§ **Data for this exercise**
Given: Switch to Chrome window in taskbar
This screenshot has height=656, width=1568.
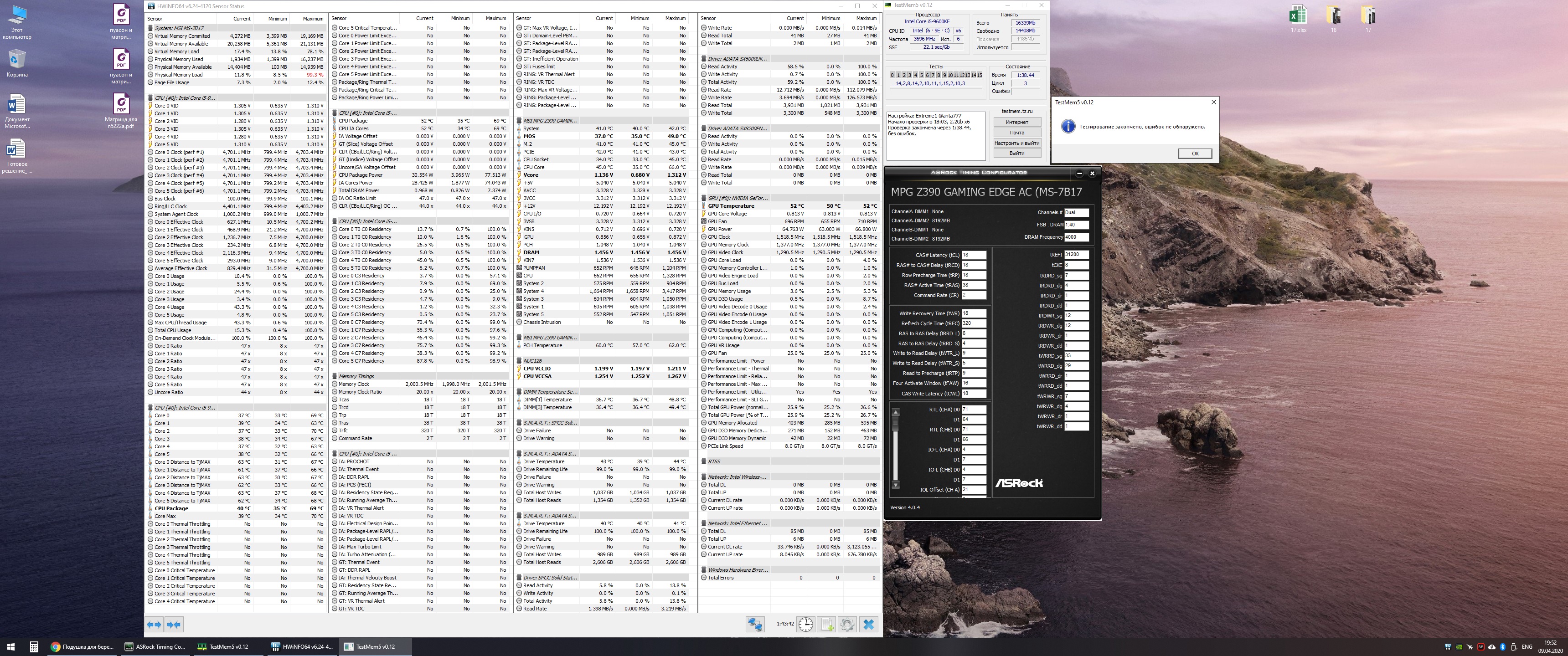Looking at the screenshot, I should 82,646.
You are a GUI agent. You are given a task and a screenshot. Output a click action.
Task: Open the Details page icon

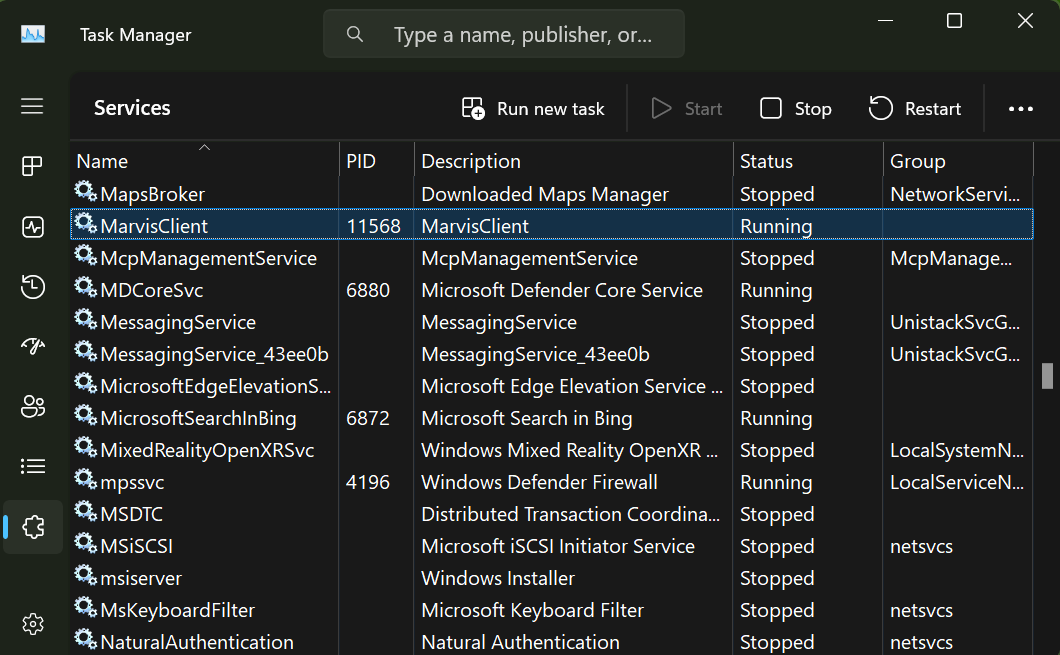click(x=32, y=466)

§ **Exercise instructions**
Transcribe the listing above verbatim, line for line, leaving out the pictures.

§ **Output of the task**
Given: Switch to Chrome window in taskbar
This screenshot has height=656, width=1568.
Looking at the screenshot, I should 82,646.
You are a GUI agent. You are given a task and a screenshot. Output a click action.
Task: Open the Details page icon

click(x=32, y=466)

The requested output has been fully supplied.